◆ Input

---------------

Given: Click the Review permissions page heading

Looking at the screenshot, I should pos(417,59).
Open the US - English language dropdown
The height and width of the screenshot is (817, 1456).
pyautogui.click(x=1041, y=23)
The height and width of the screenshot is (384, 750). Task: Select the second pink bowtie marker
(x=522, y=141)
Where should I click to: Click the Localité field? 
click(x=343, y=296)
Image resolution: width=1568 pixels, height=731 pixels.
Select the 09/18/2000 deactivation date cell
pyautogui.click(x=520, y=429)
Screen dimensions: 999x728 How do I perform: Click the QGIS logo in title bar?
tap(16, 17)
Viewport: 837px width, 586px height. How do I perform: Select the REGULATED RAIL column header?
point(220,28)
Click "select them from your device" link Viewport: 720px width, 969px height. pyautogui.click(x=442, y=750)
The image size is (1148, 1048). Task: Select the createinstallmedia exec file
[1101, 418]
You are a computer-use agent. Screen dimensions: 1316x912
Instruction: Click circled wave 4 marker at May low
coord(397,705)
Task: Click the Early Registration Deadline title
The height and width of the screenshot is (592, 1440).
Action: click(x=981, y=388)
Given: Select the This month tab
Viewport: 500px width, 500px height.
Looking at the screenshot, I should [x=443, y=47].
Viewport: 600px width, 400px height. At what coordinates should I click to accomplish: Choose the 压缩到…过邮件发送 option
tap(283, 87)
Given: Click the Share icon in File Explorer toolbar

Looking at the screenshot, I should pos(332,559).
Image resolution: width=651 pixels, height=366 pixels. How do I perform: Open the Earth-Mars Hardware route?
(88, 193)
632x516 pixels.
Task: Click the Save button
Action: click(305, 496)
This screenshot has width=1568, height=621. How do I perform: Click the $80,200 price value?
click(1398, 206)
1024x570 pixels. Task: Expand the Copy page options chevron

---------------

◆ Given exercise
Which lines of the records above contain the word "title"? Show each of those lines in full, and treat uppercase and lowercase letters as different.

◆ Correct output
Screen dimensions: 999x728 How do I perform: Click the QGIS logo in title bar?
Task: Click the Early Registration Deadline title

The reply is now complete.